*Brief*. Put each of the entries below into a numbered list, leaving out any blank lines. Don't include the pictures.

*Data to use*.
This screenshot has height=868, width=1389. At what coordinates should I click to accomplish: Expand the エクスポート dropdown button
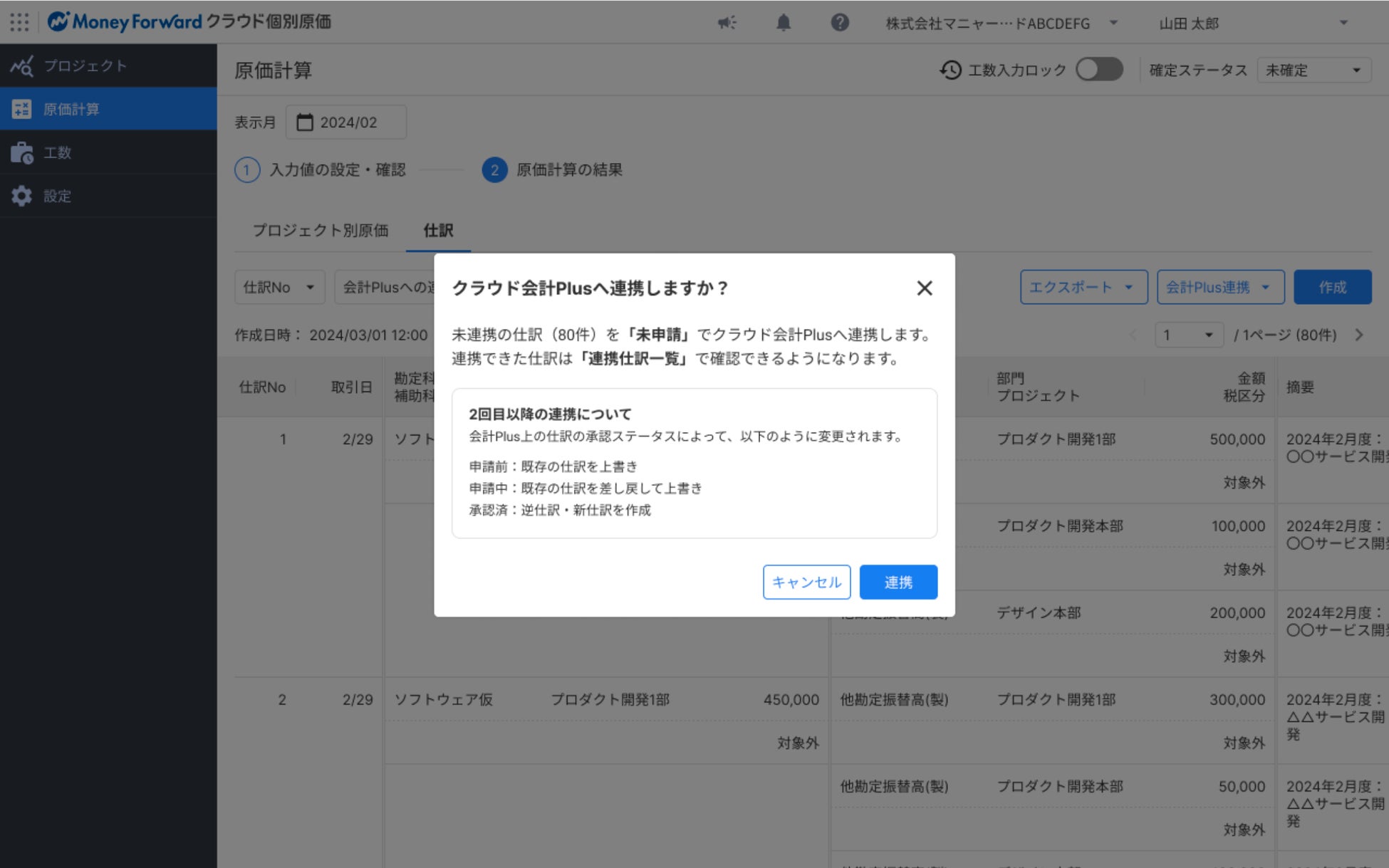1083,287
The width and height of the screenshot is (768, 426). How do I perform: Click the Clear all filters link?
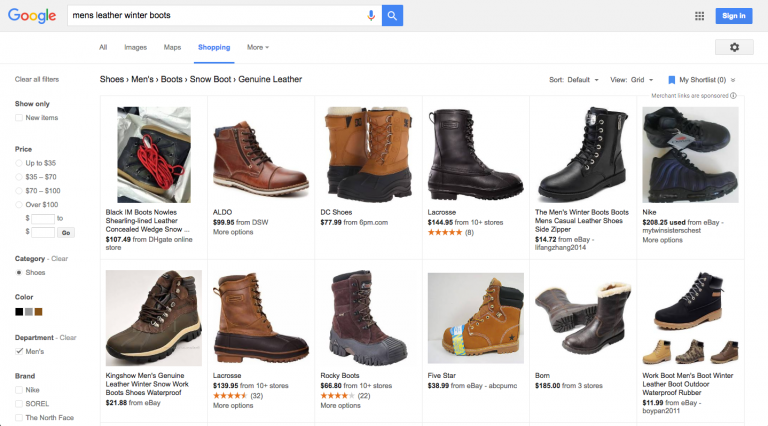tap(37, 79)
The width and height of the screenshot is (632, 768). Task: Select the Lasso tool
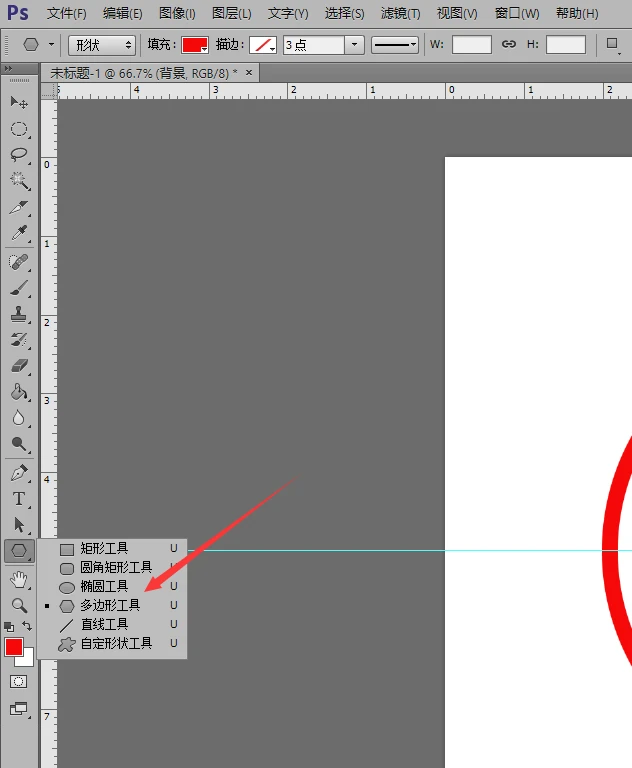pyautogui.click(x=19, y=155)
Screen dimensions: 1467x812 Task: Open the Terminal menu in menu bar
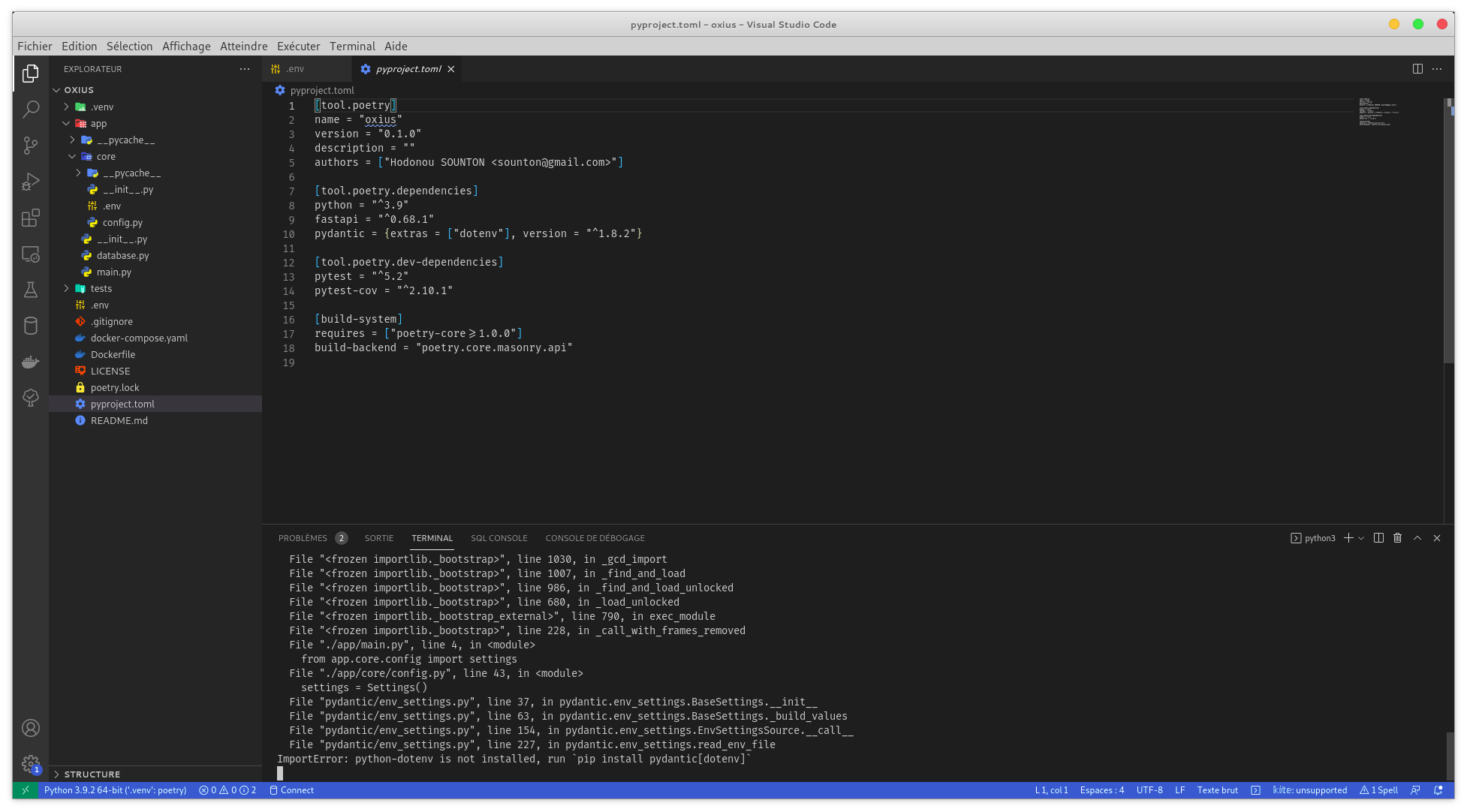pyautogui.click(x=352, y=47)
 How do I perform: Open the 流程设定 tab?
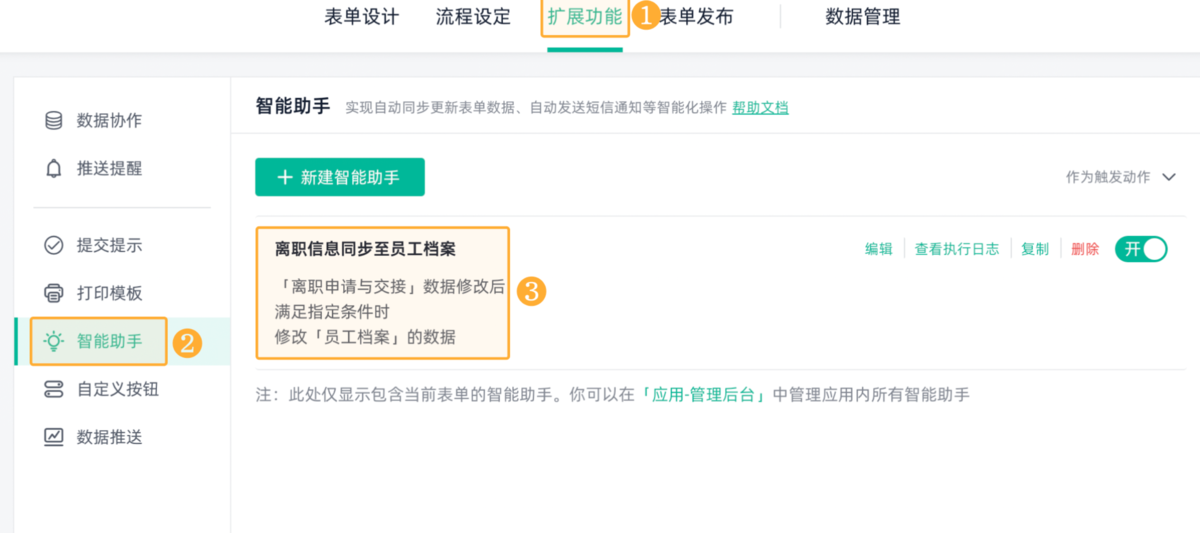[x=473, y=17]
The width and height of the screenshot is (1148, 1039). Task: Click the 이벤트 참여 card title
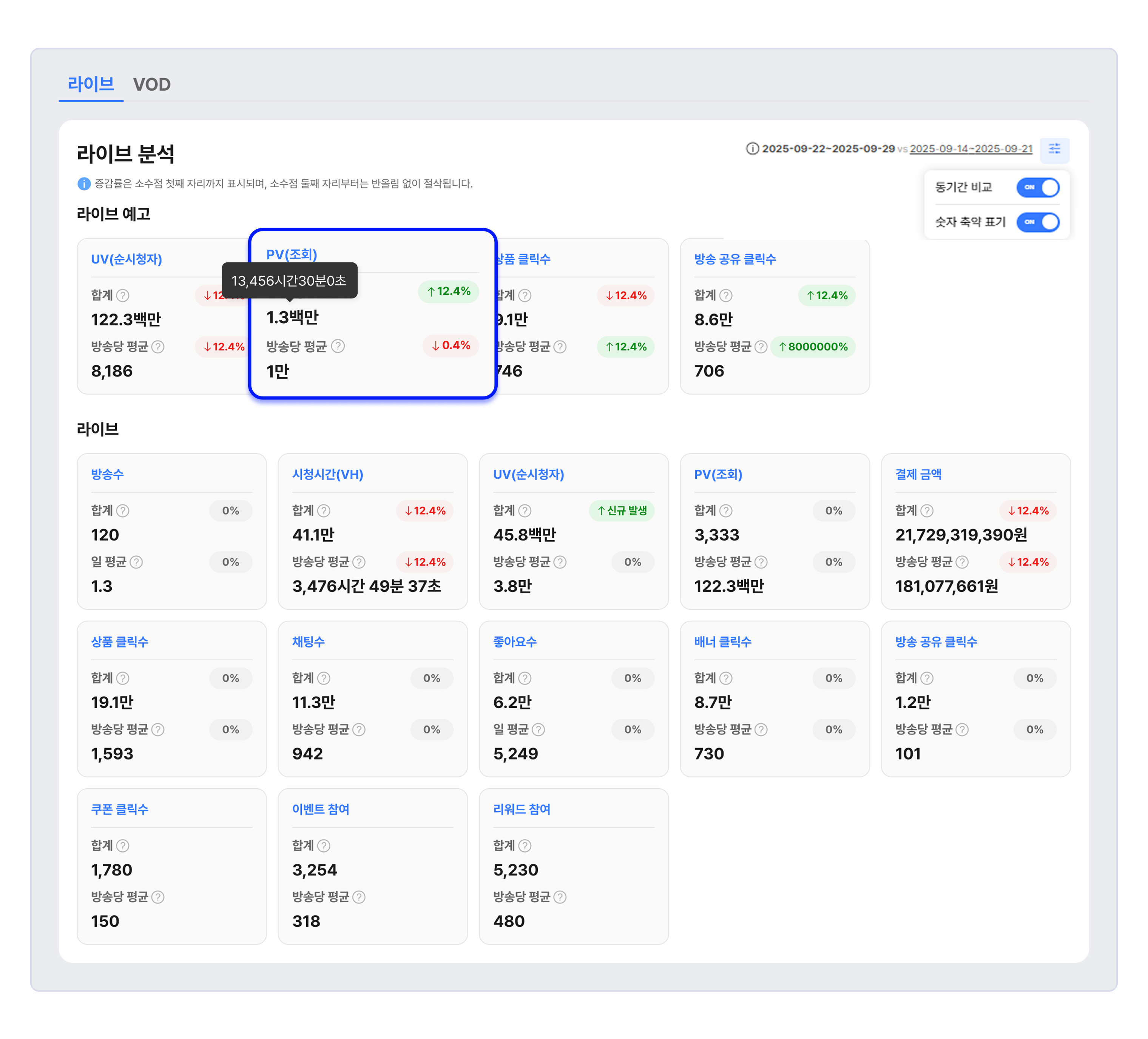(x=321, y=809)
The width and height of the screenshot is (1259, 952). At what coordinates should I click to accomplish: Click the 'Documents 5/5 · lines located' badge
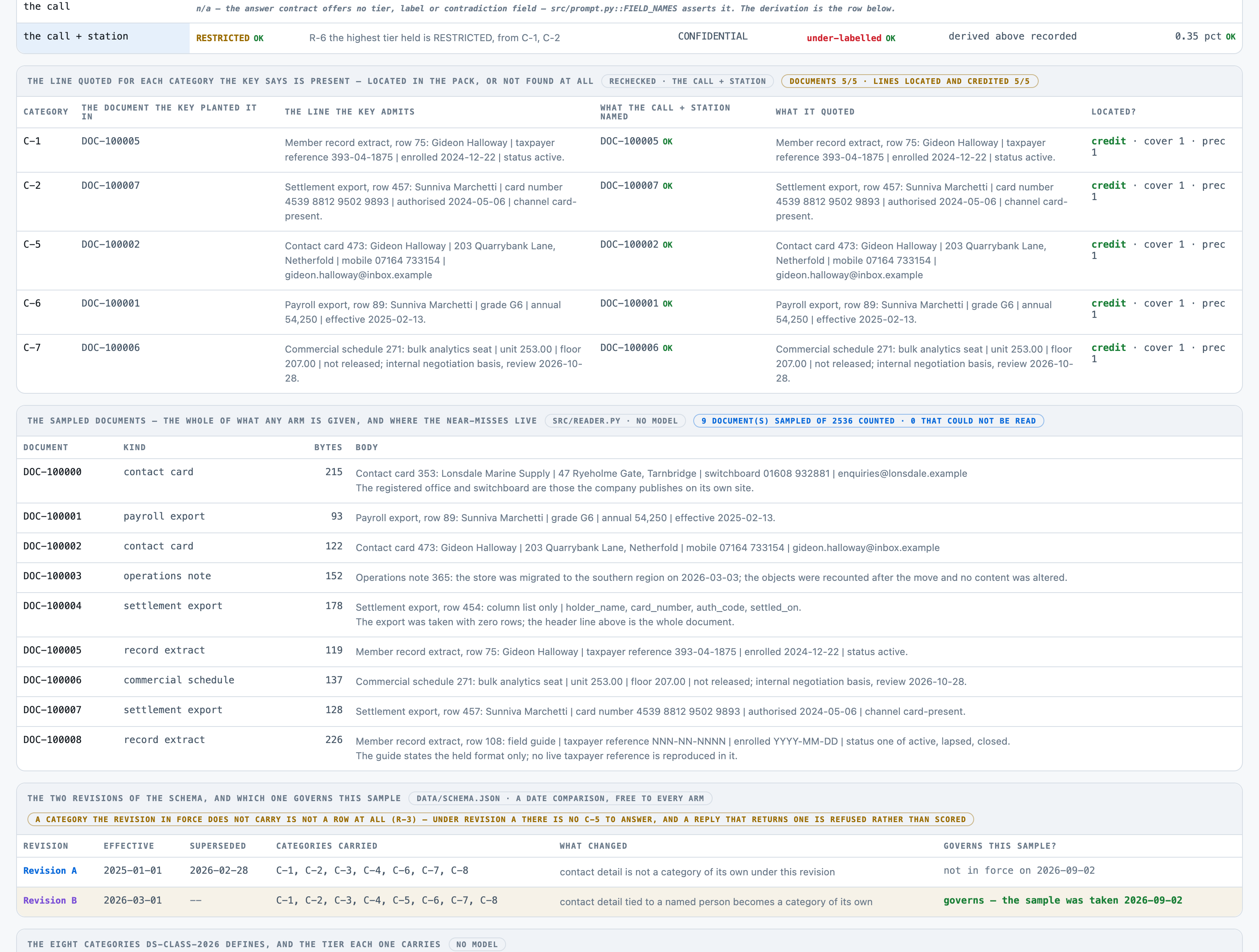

*Worked solution*.
1. This screenshot has height=868, width=1389. At what coordinates should I click to accomplish: Expand the エクスポート dropdown button
2. 1083,287
3. The width and height of the screenshot is (768, 426). How do I perform: Click the Clear all filters link?
4. tap(37, 79)
5. The width and height of the screenshot is (632, 768). Task: Select the Lasso tool
6. pyautogui.click(x=19, y=155)
7. Screen dimensions: 1467x812 Task: Open the Terminal menu in menu bar
8. pyautogui.click(x=352, y=47)
9.  How do I perform: Open the 流程设定 tab?
10. [x=473, y=17]
11. The width and height of the screenshot is (1148, 1039). Task: Click the 이벤트 참여 card title
12. (x=321, y=809)
13. The width and height of the screenshot is (1259, 952). At what coordinates should I click to accomplish: Click the 'Documents 5/5 · lines located' badge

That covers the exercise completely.